ここの石積みはとてもインカっぽくて、南米から技術者呼んできたって言われて納得の作りなのだが…南米原産と思われるサツマイモやキャサバなどのデンプンが検出されたのは島の北部。これは、もし作物を導入してたんだとしたら島全体に広まってた、とかいう可能性はあるんだろうか?

なお、サツマイモについては、南米からさらにポリネシアまでたどり着いていたかもしれない。という研究を、以前取り上げた。
今回のイースター島での調査が妥当なら、ポリネシアのサツマイモはイースター島経由で導入されたという話になるかもしれない。…かンジンのイースター島ではイモ栽培がどっかで途切れちゃったのだが。(たぶん飢饉で種芋まで食い尽くした時代があったんだと思う)

サツマイモはどこから来たのか。その起源を巡る様々な研究
https://55096962.seesaa.net/article/201810article_5.html

あと、遺伝子研究からも、最近では南米住民とイースター島住民が早くから接触してたのでは、という説が有力になってきている。
なので、今回の研究結果事態は突拍子のない話ではない。むしろ問題は、交流が「いつ」「どのようにして」途切れたのか、のほうだ。

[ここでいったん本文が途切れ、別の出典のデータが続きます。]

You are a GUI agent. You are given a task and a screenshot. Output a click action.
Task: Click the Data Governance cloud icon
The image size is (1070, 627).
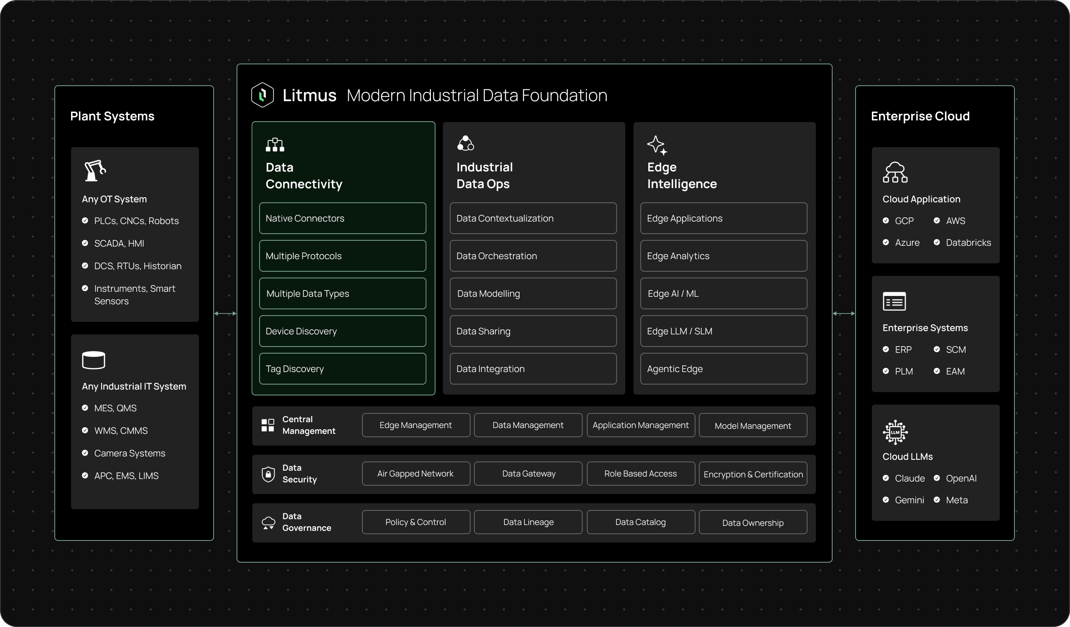pyautogui.click(x=268, y=522)
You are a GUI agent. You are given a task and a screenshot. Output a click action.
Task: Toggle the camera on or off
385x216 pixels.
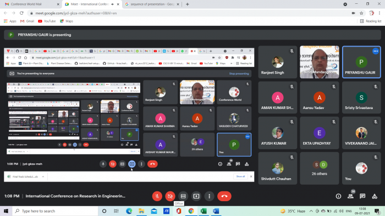[170, 196]
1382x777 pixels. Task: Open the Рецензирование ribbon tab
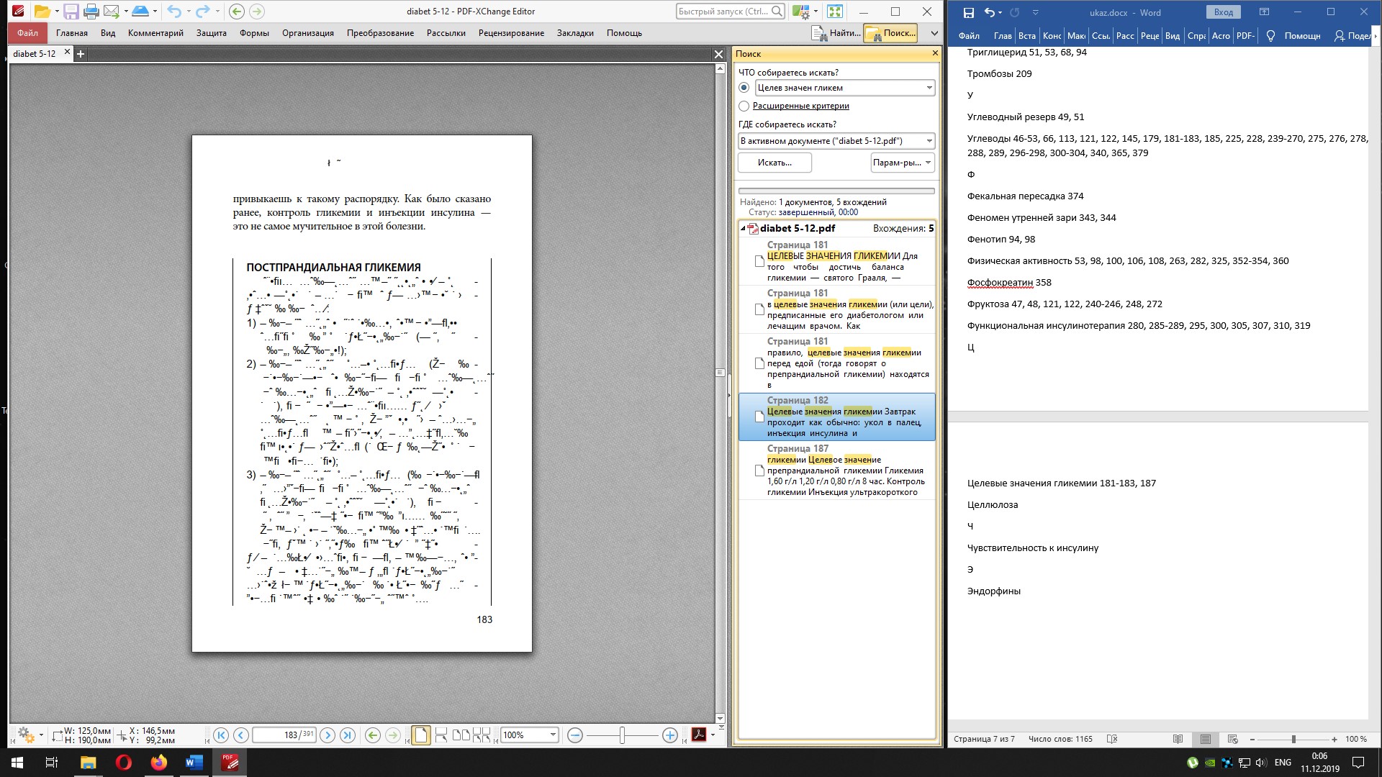coord(511,33)
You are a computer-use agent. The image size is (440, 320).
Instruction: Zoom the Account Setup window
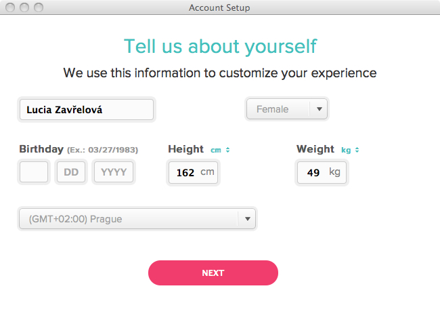click(38, 7)
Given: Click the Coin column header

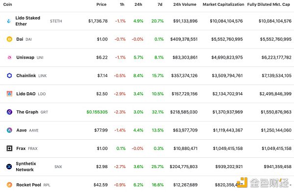Looking at the screenshot, I should [x=8, y=4].
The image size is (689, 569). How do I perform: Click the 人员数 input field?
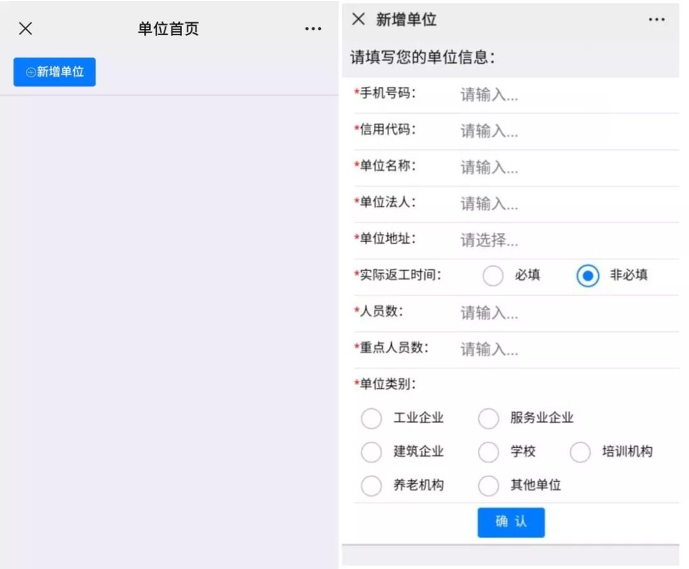pos(561,313)
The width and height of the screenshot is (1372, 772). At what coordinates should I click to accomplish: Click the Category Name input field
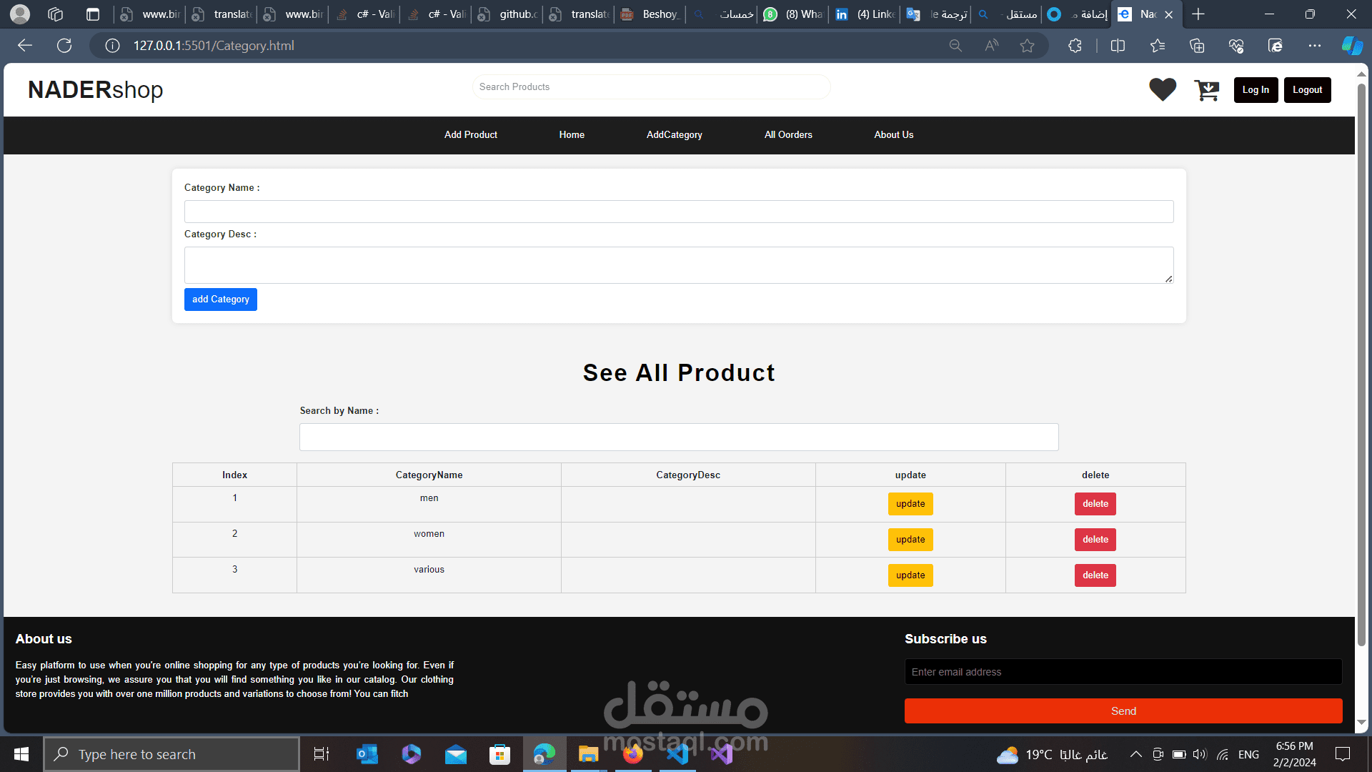click(x=678, y=212)
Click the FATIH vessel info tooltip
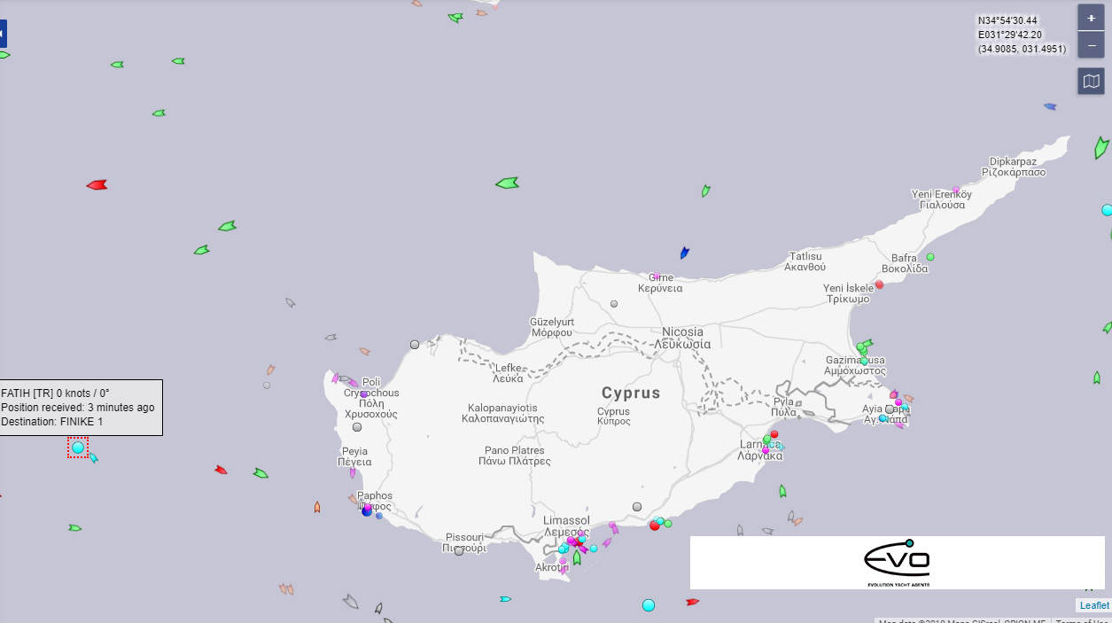Screen dimensions: 1112x623 pyautogui.click(x=81, y=408)
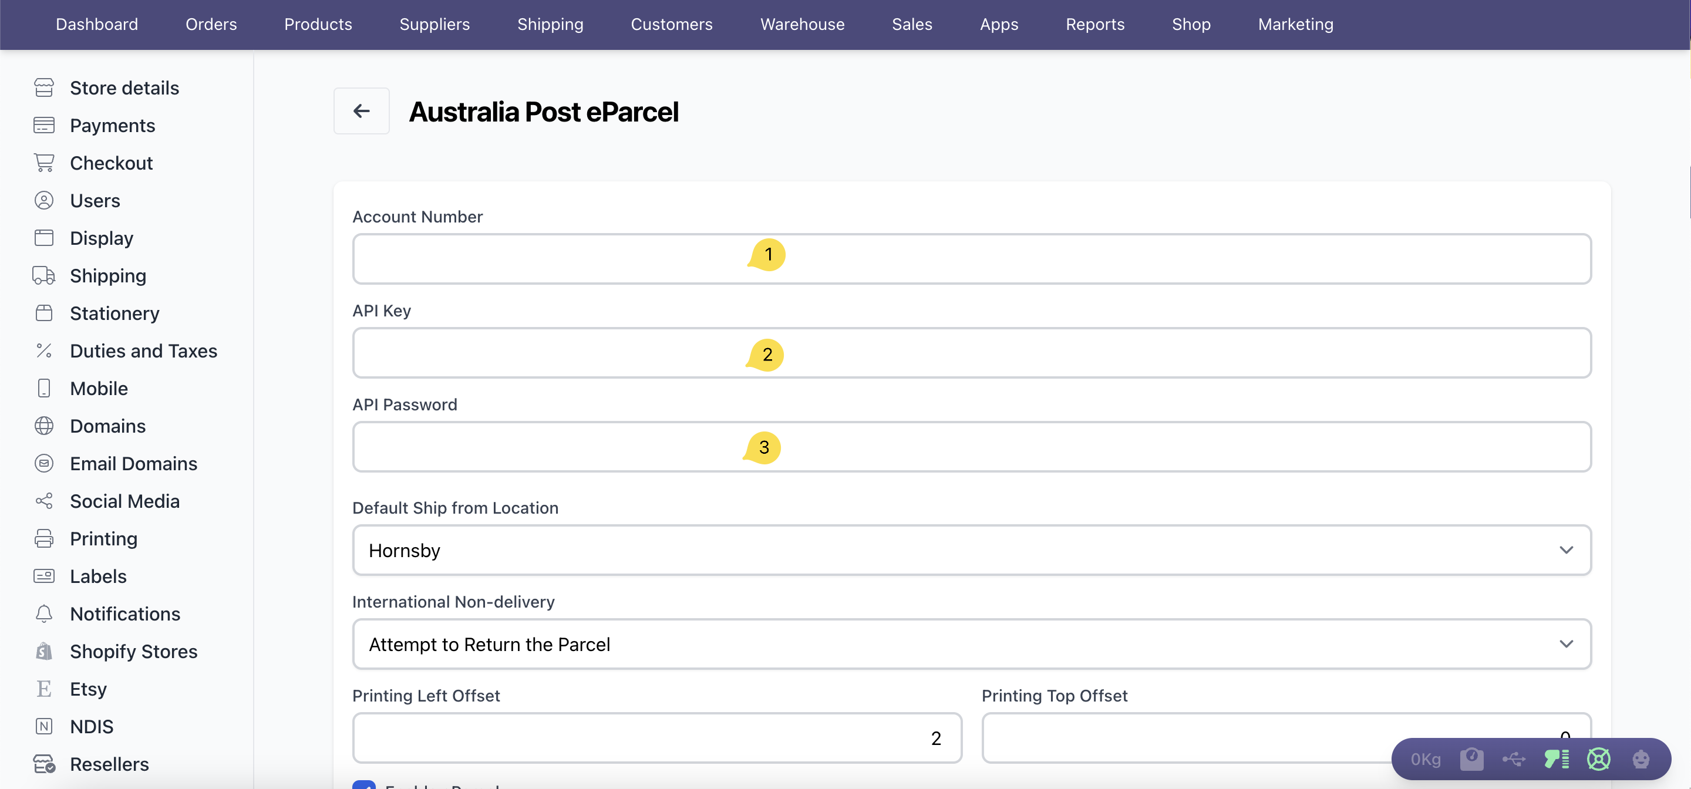Open Shopify Stores from sidebar

pos(133,651)
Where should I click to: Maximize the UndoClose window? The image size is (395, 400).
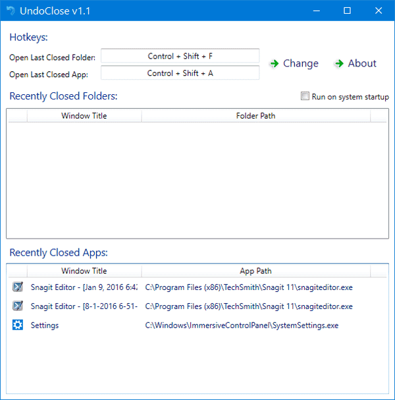click(x=347, y=11)
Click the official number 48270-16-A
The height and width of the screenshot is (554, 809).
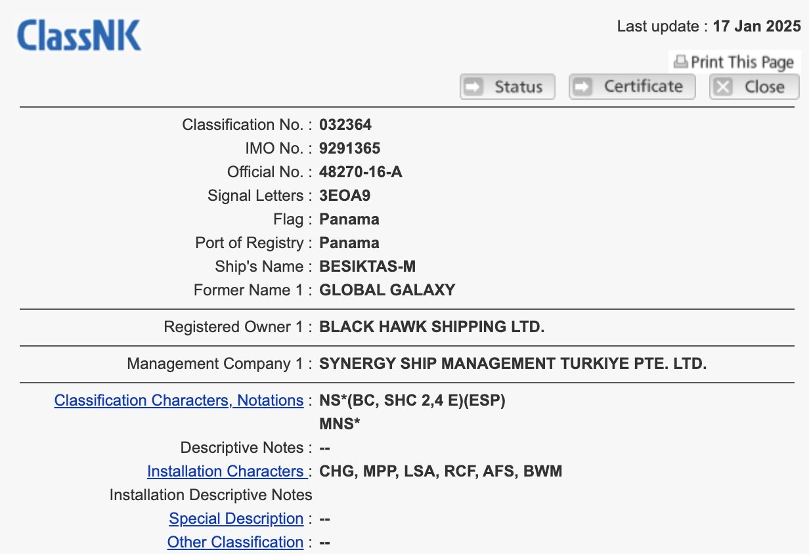coord(361,172)
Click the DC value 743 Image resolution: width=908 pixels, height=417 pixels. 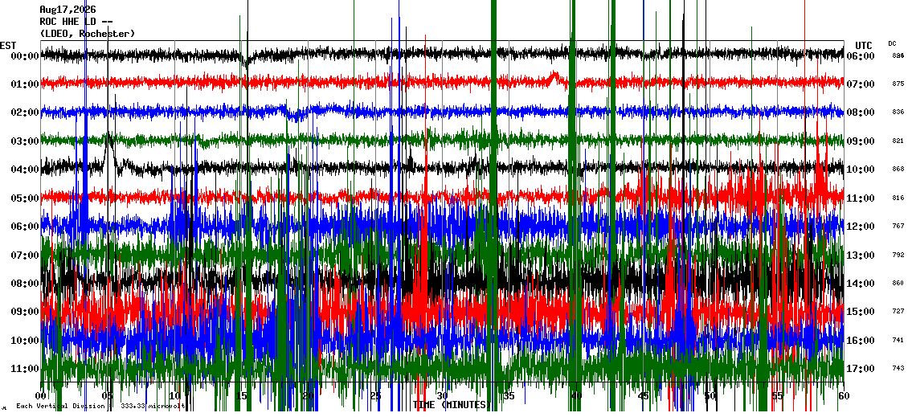pos(898,368)
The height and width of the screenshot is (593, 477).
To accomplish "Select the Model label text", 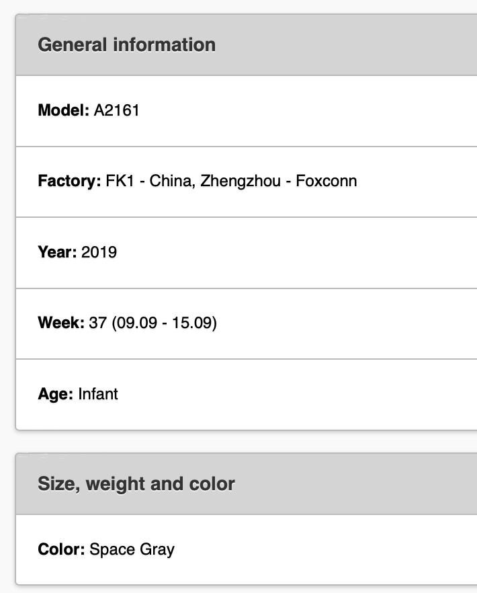I will click(64, 110).
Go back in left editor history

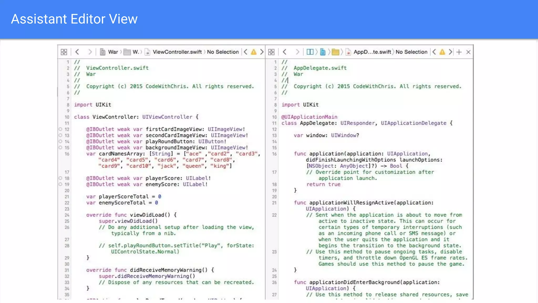(77, 52)
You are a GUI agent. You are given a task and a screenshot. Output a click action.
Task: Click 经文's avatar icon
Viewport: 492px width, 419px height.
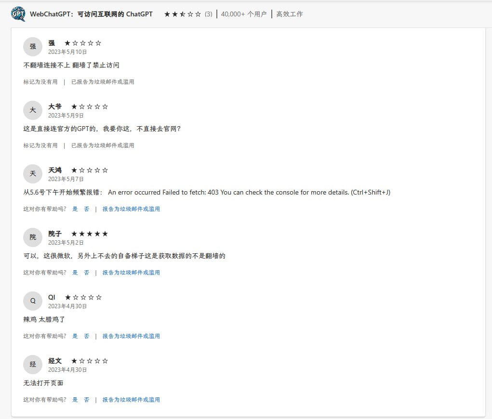point(33,365)
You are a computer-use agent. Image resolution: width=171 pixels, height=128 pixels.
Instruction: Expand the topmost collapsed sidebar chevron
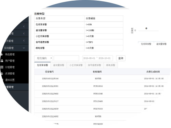24,26
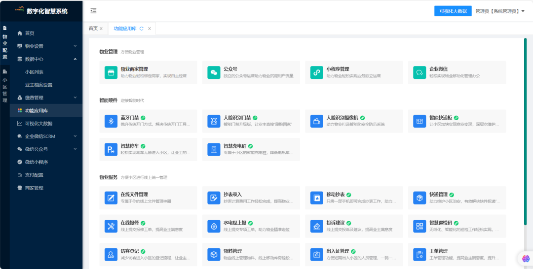Click the Bluetooth access control icon
Image resolution: width=533 pixels, height=269 pixels.
tap(111, 121)
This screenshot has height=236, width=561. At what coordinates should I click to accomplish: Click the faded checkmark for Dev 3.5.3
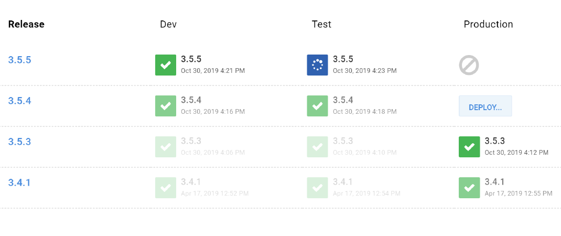[165, 146]
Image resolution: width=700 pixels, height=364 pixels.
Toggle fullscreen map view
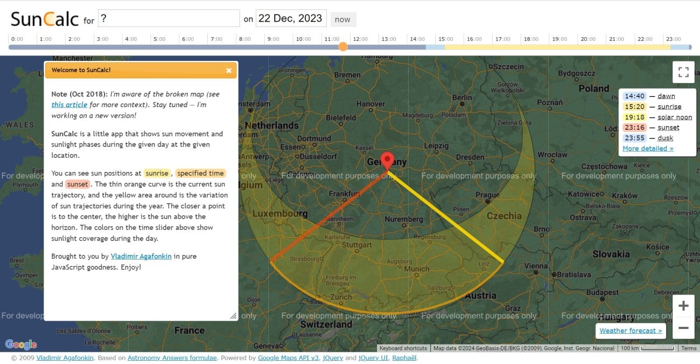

海を渡る人類 ~ポリネシア住民と南アメリカ先住民の出会いの証拠がまた一つ。
https://55096962.seesaa.net/article/202007article_7.html

イースター島はどこかの時点で大型の木材を喪失し、外洋に出る船を作れなくなってしまった。その頃にやり取りが途切れたのだと思うが、経緯・原因についてはまだ解明されていない部分も多い。海のハイウェイはいつ消えたんだろう。これもまた気候変動うんぬんの話に持っていかれそうな気はするけど…空白の期間、物語の続きを、誰か解明してほしい。